To frame the task, throughout our practical applications, we will refer back to a standard process in industry for data projects called CRISP-DM.  This process provides a framework for working through a data problem.  Your first step in this application will be to read through a brief overview of CRISP-DM [here](https://mo-pcco.s3.us-east-1.amazonaws.com/BH-PCMLAI/module_11/readings_starter.zip).  After reading the overview, answer the questions below.

### Business Understanding

From a business perspective, we are tasked with identifying key drivers for used car prices.  In the CRISP-DM overview, we are asked to convert this business framing to a data problem definition.  Using a few sentences, reframe the task as a data task with the appropriate technical vocabulary. 

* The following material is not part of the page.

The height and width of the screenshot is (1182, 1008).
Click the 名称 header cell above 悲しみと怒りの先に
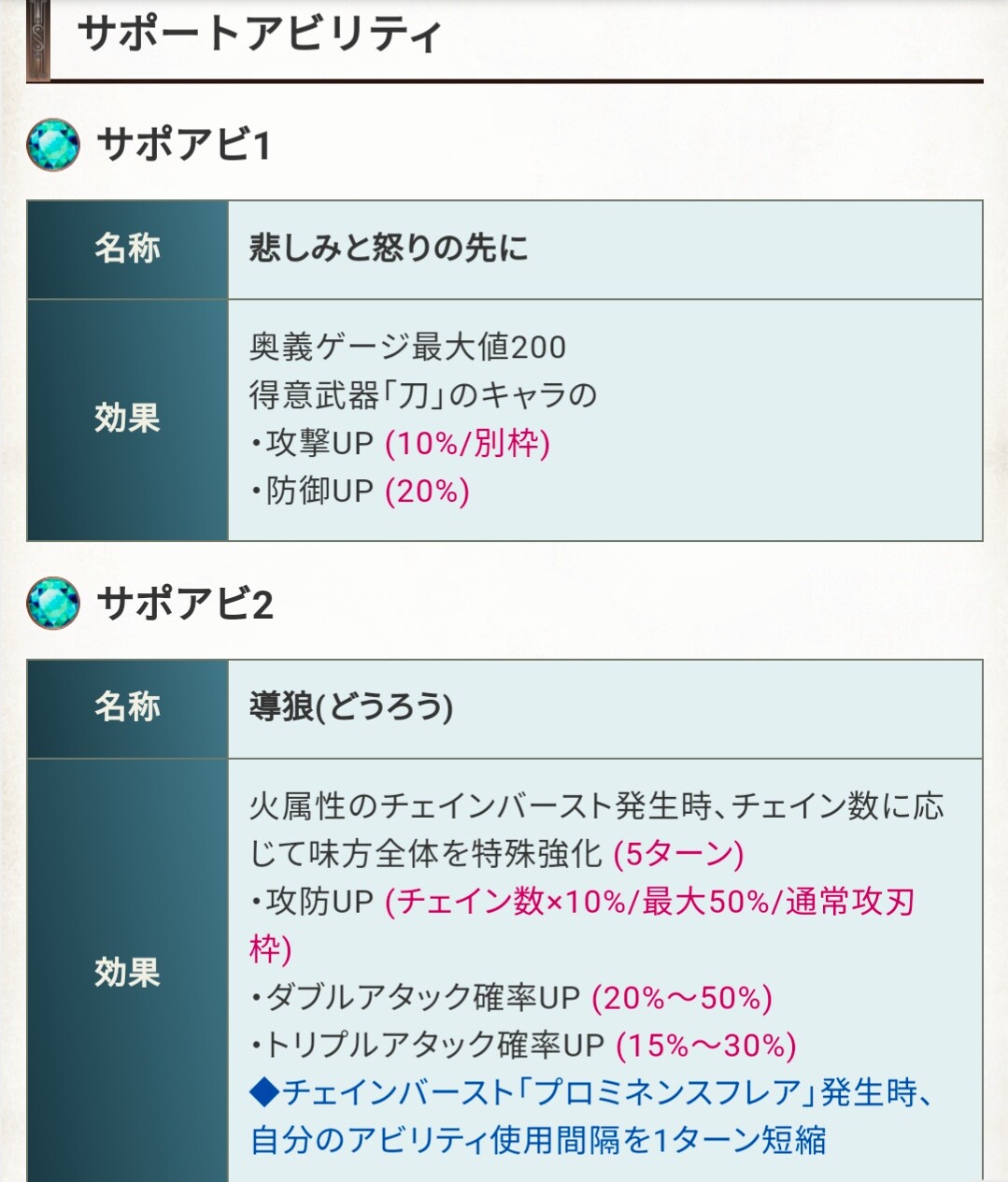(x=127, y=249)
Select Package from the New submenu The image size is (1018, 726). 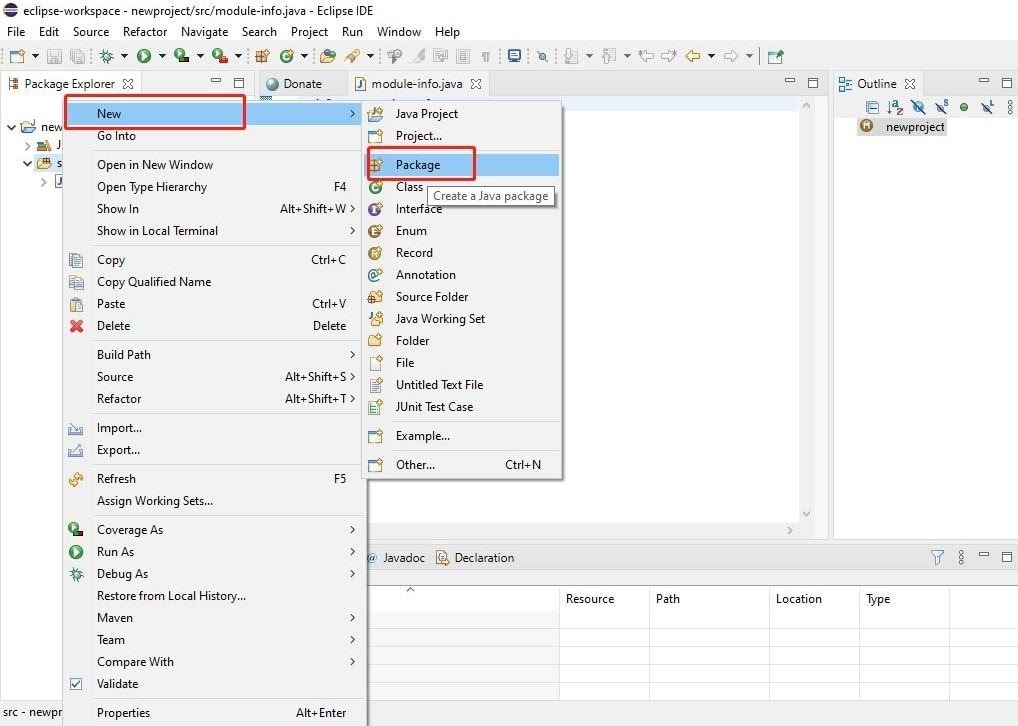[418, 165]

From a data science perspective, the business objective of identifying key price drivers for used cars translates to a **supervised learning task**. Specifically, we will employ **regression modeling** to address this problem.  The goal is to construct a **data-driven model** capable of predicting used car prices based on a set of **input features**. These features, acting as **independent variables**, will encompass car attributes such as mileage, manufacturing year, vehicle type, and condition. The used car price itself will serve as the **dependent variable**. Through rigorous **regression analysis**, we aim to not only develop an accurate price prediction model but also to derive **actionable insights** into the relative influence of each feature on used car valuations. This will allow us to quantitatively determine the most significant factors driving price fluctuations in the used car market.

### Data Understanding

After considering the business understanding, we want to get familiar with our data.  Write down some steps that you would take to get to know the dataset and identify any quality issues within.  Take time to get to know the dataset and explore what information it contains and how this could be used to inform your business understanding.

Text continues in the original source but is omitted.